▸ Instructions to follow
Each entry below needs to be copied exactly, with nothing dropped.

▸ Dataset records
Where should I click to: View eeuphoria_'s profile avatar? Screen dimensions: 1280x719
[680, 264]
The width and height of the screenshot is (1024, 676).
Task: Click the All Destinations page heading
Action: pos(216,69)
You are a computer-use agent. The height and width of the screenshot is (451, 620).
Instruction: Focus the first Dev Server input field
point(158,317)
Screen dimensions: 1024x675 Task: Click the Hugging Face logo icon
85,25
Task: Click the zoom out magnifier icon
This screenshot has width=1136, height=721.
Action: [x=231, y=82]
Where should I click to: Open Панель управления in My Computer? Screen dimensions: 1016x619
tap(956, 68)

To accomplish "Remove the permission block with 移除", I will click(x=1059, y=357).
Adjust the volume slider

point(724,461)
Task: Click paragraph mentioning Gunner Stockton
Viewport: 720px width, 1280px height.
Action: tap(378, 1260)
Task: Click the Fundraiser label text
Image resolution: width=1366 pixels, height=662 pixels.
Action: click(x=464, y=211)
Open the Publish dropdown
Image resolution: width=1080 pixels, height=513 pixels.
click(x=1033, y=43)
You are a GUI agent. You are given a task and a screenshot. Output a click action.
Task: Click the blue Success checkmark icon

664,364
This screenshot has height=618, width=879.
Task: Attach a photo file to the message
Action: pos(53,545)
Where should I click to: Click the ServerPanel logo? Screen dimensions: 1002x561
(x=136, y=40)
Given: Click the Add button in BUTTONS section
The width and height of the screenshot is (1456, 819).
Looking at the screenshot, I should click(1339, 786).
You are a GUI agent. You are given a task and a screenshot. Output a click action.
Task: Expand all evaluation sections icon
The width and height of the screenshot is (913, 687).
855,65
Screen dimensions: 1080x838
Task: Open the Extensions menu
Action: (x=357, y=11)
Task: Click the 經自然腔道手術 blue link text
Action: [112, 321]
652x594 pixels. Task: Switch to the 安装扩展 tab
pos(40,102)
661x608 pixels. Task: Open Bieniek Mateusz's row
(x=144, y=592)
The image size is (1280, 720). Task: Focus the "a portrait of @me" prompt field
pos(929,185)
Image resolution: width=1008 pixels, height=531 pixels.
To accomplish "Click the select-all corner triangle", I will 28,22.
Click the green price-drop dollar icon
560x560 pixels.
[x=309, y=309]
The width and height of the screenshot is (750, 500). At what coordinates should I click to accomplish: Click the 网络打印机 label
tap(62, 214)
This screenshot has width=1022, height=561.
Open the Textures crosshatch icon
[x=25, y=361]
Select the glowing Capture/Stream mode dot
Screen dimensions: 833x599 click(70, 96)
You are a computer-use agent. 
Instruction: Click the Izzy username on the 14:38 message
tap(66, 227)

▸ Answer below
Where should I click to: View eeuphoria_'s profile avatar? Screen dimensions: 1280x719
[680, 264]
The width and height of the screenshot is (1024, 676).
Task: Click the All Destinations page heading
Action: pos(216,69)
You are a computer-use agent. The height and width of the screenshot is (451, 620).
Instruction: Focus the first Dev Server input field
point(158,317)
Screen dimensions: 1024x675 Task: Click the Hugging Face logo icon
85,25
Task: Click the zoom out magnifier icon
This screenshot has width=1136, height=721.
Action: [x=231, y=82]
Where should I click to: Open Панель управления in My Computer? Screen dimensions: 1016x619
tap(956, 68)

To accomplish "Remove the permission block with 移除", I will click(x=1059, y=357).
Adjust the volume slider

point(724,461)
Task: Click paragraph mentioning Gunner Stockton
Viewport: 720px width, 1280px height.
Action: tap(378, 1260)
Task: Click the Fundraiser label text
Image resolution: width=1366 pixels, height=662 pixels.
Action: click(x=464, y=211)
Open the Publish dropdown
Image resolution: width=1080 pixels, height=513 pixels.
click(x=1033, y=43)
You are a GUI agent. You are given a task and a screenshot. Output a click action.
Task: Click the blue Success checkmark icon

664,364
This screenshot has height=618, width=879.
Task: Attach a photo file to the message
Action: pos(53,545)
Where should I click to: Click the ServerPanel logo? Screen dimensions: 1002x561
(x=136, y=40)
Given: Click the Add button in BUTTONS section
The width and height of the screenshot is (1456, 819).
Looking at the screenshot, I should click(1339, 786).
You are a GUI agent. You are given a task and a screenshot. Output a click action.
Task: Expand all evaluation sections icon
The width and height of the screenshot is (913, 687).
855,65
Screen dimensions: 1080x838
Task: Open the Extensions menu
Action: (x=357, y=11)
Task: Click the 經自然腔道手術 blue link text
Action: [112, 321]
652x594 pixels. Task: Switch to the 安装扩展 tab
pos(40,102)
661x608 pixels. Task: Open Bieniek Mateusz's row
(x=144, y=592)
The image size is (1280, 720). Task: Focus the "a portrait of @me" prompt field
pos(929,185)
Image resolution: width=1008 pixels, height=531 pixels.
To accomplish "Click the select-all corner triangle", I will 28,22.
Click the green price-drop dollar icon
560x560 pixels.
[x=309, y=309]
The width and height of the screenshot is (750, 500). At what coordinates should I click to accomplish: Click the 网络打印机 label
tap(62, 214)
This screenshot has width=1022, height=561.
Open the Textures crosshatch icon
[x=25, y=361]
Select the glowing Capture/Stream mode dot
Screen dimensions: 833x599 click(70, 96)
You are a computer-use agent. 
Instruction: Click the Izzy username on the 14:38 message
tap(66, 227)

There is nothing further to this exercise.